Work task
Your answer should be one number, the count of lines in the entries holding the word "agent".

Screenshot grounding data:
=== Section Start ===
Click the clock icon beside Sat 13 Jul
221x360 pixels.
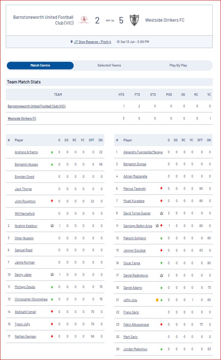tap(118, 42)
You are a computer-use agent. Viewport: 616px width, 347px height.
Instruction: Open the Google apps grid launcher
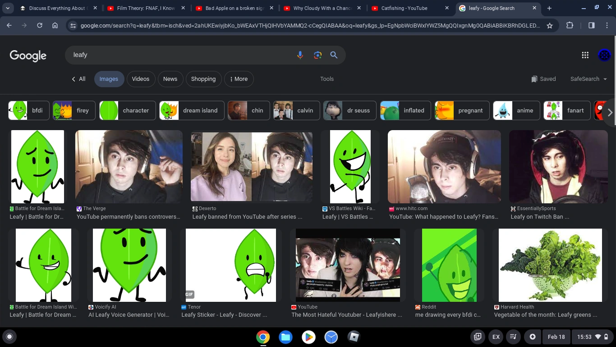tap(585, 55)
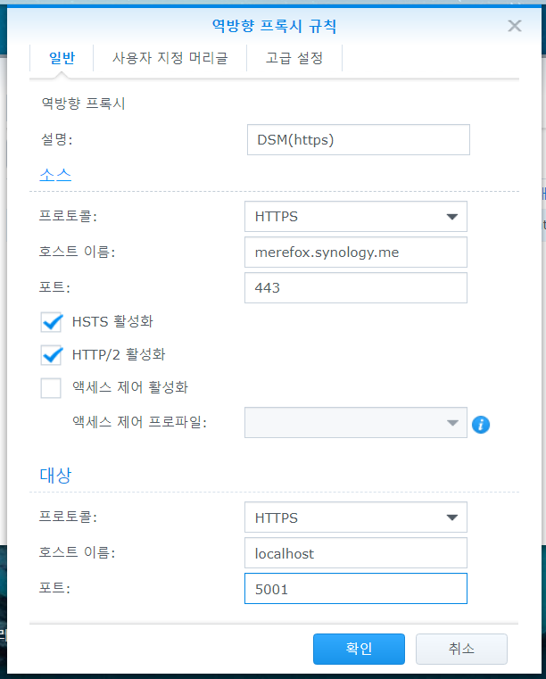Open the source 프로토콜 HTTPS dropdown
Viewport: 546px width, 679px height.
tap(355, 217)
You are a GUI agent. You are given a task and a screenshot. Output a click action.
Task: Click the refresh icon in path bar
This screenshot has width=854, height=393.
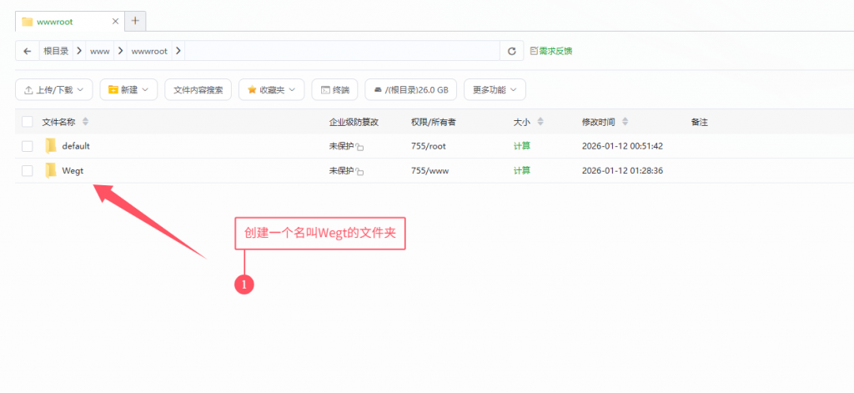pos(511,51)
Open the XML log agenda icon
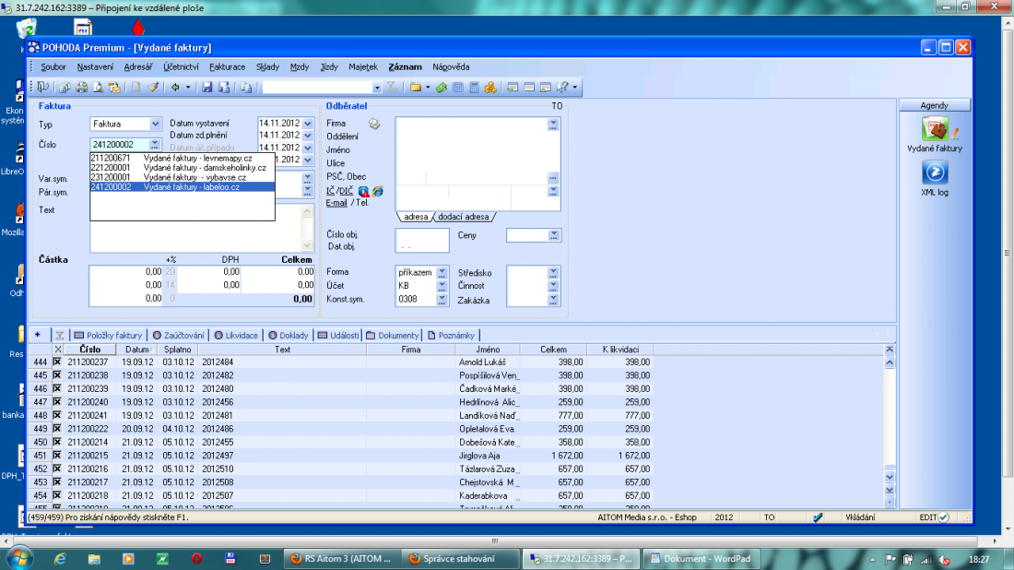1014x570 pixels. click(x=935, y=173)
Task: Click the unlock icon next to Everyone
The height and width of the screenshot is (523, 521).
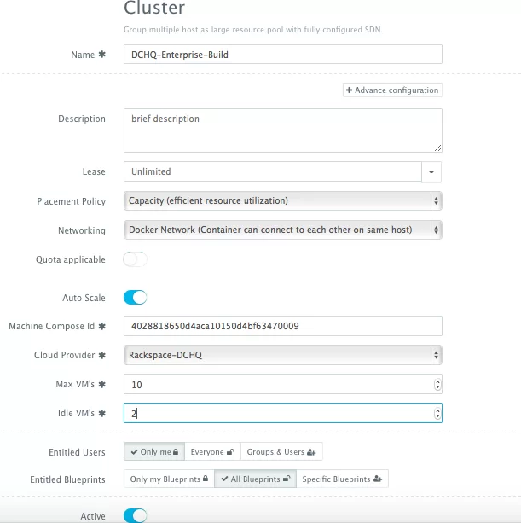Action: (230, 452)
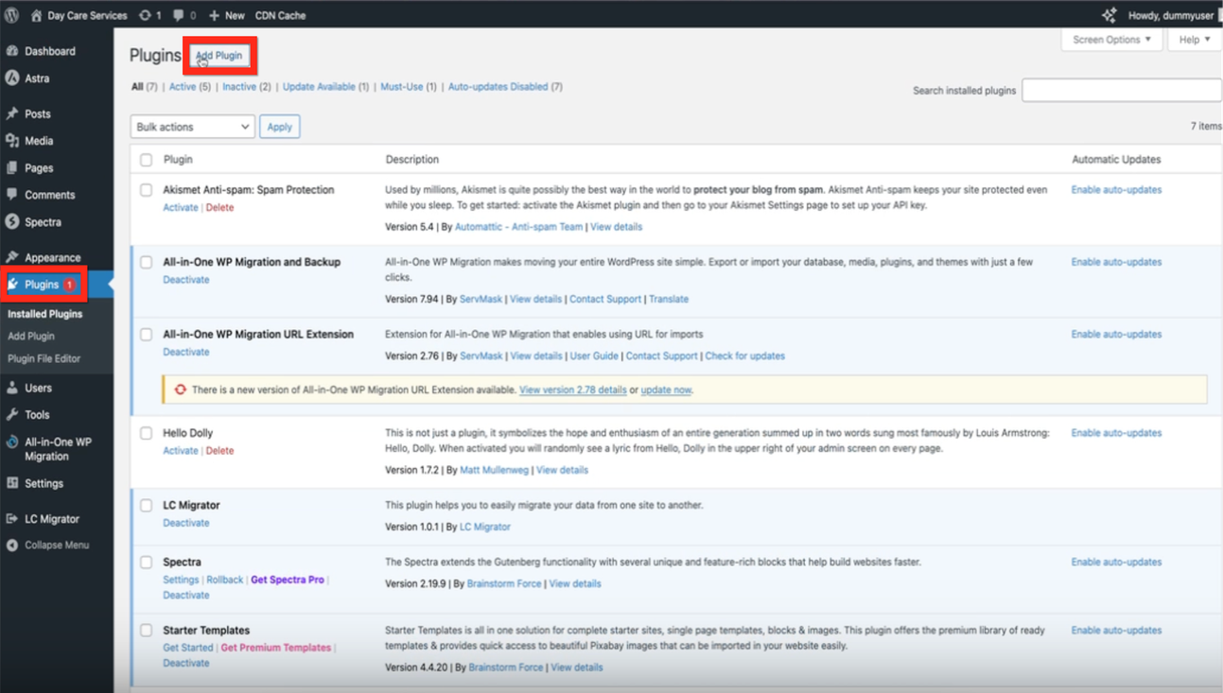1223x693 pixels.
Task: Open the comments bubble in the admin bar
Action: coord(183,14)

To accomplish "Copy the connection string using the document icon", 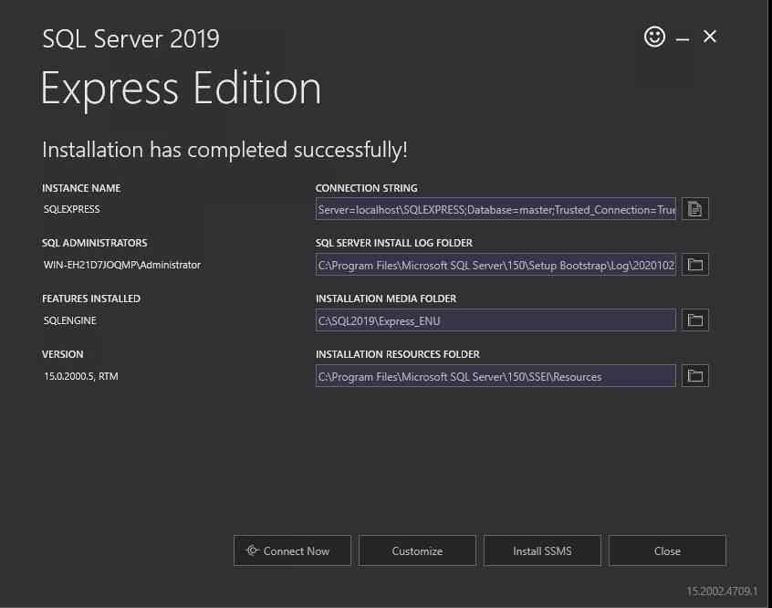I will [x=694, y=208].
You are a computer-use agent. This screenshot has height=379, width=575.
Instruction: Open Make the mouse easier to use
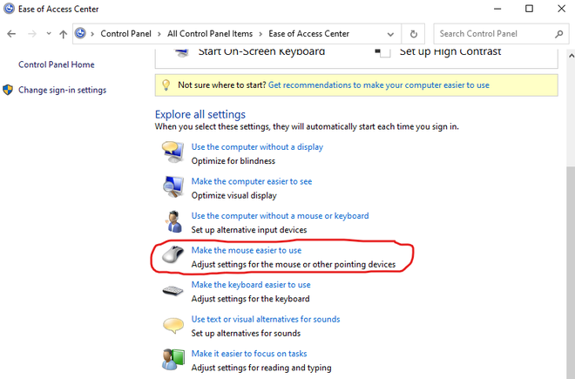point(247,250)
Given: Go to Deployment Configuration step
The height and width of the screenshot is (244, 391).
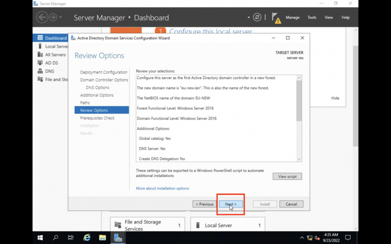Looking at the screenshot, I should pos(103,72).
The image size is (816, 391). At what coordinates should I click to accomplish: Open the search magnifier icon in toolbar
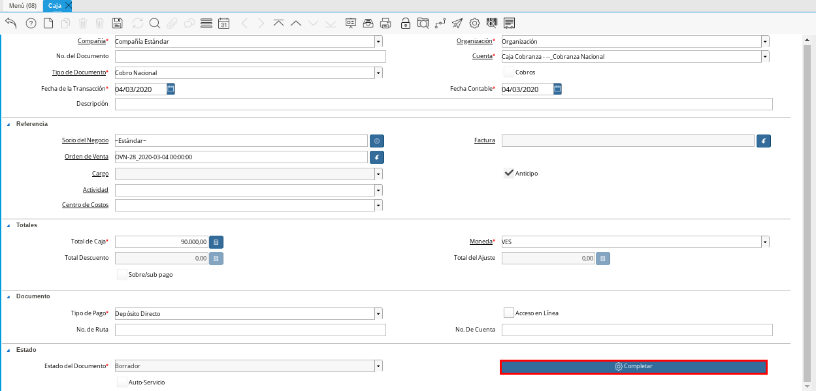155,23
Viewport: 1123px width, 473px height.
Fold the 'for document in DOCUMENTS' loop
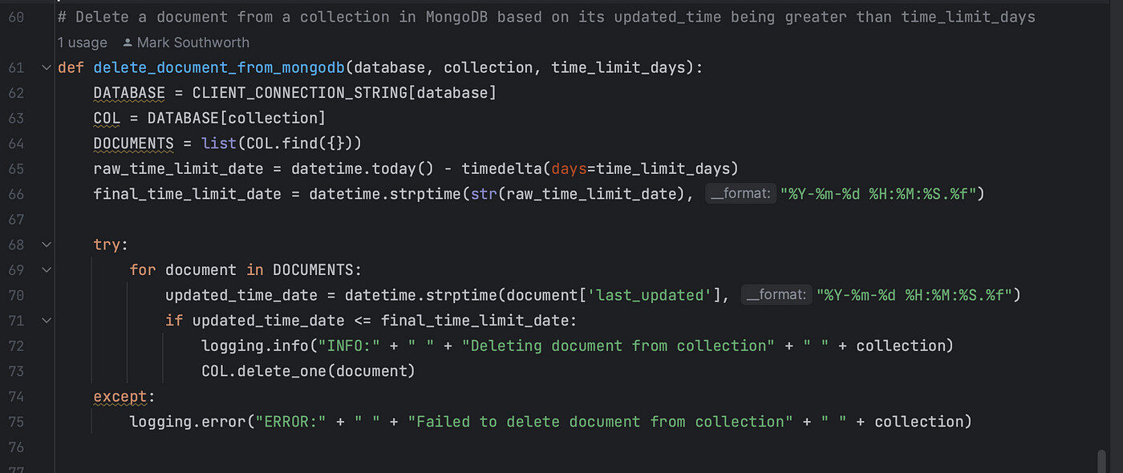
=== Section End ===
Expected answer
3